Metadata-Version: 2.1
Name: lineflow
Version: 0.3.7
Summary: Framework-Agnostic NLP Data Loader in Python
Home-page: https://github.com/yasufumy/lineflow
Author: Yasufumi Taniguchi
Author-email: yasufumi.taniguchi@gmail.com
License: MIT
Description: # lineflow: Framework-Agnostic NLP Data Loader in Python
        [![Build Status](https://travis-ci.org/yasufumy/lineflow.svg?branch=master)](https://travis-ci.org/yasufumy/lineflow)

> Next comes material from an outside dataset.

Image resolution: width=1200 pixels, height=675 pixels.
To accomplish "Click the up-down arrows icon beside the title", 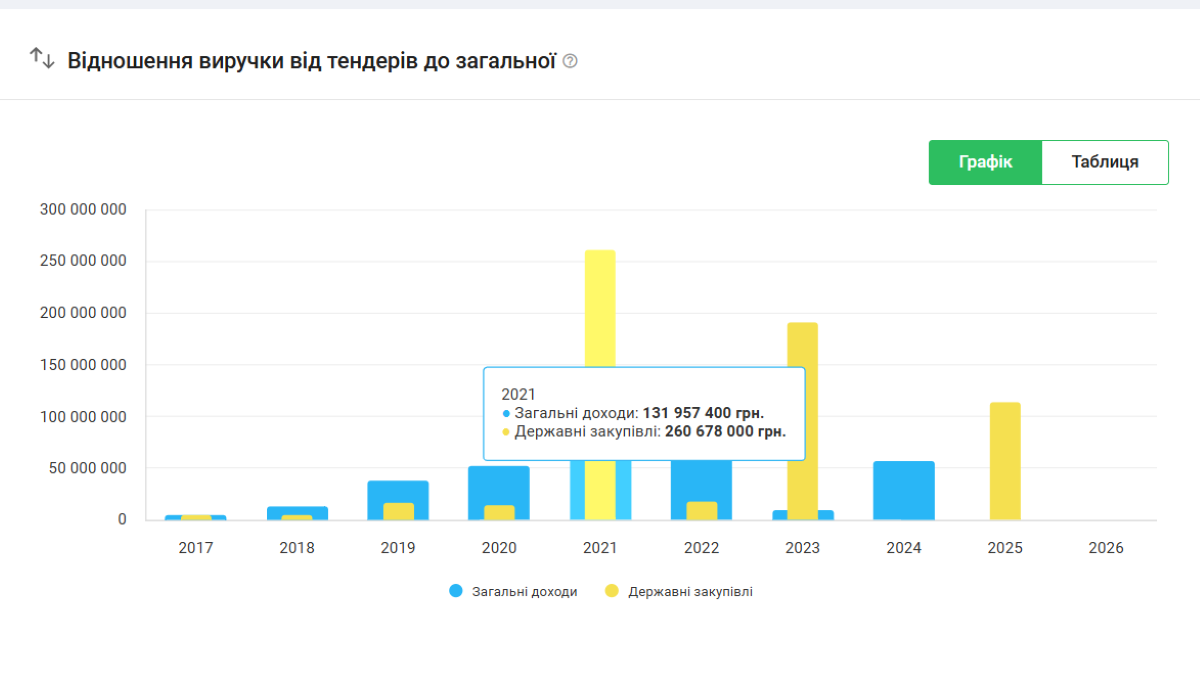I will tap(42, 58).
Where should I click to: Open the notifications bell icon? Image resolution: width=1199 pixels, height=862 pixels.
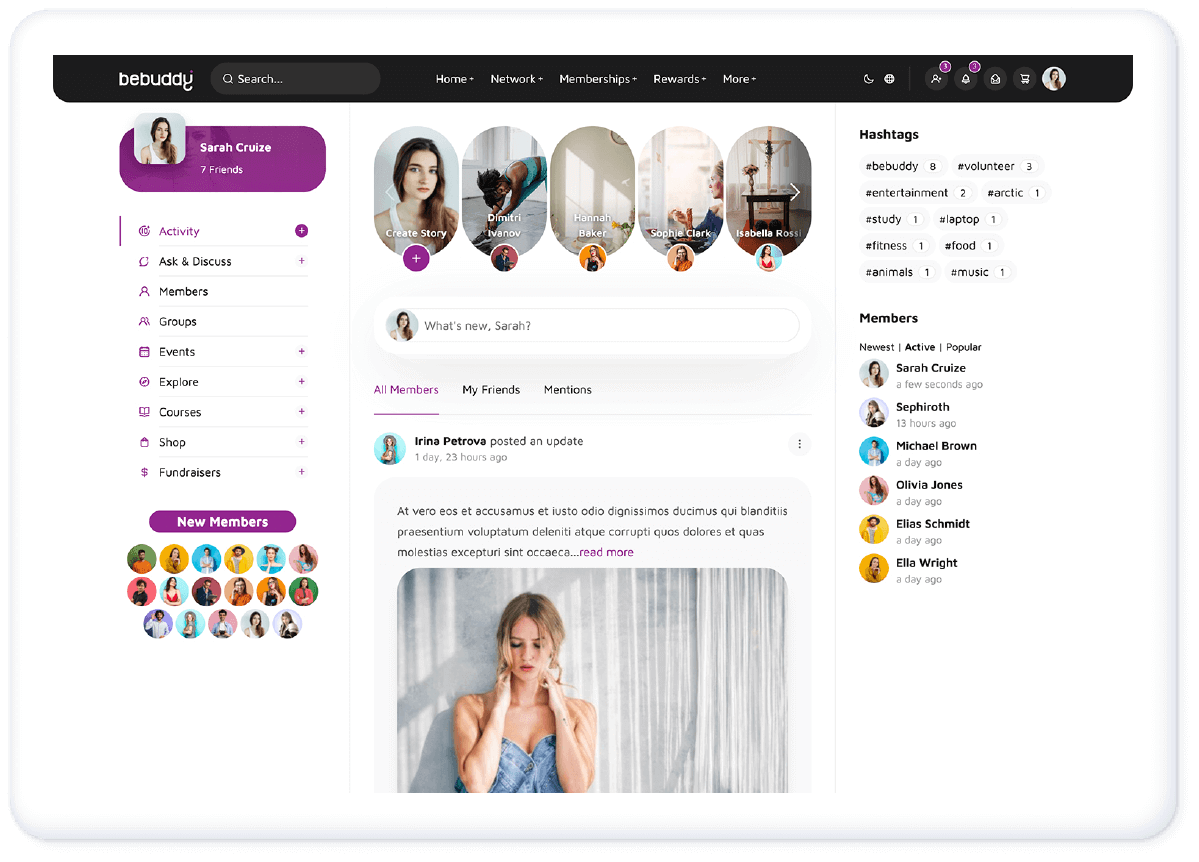965,79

        [![codecov](https://codecov.io/gh/yasufumy/lineflow/branch/master/graph/badge.svg)](https://codecov.io/gh/yasufumy/lineflow)
        
        lineflow is a simple text dataset loader for NLP deep learning tasks.
        
        - lineflow was designed to use in all deep learning frameworks.
        - lineflow enables you to build pipelines.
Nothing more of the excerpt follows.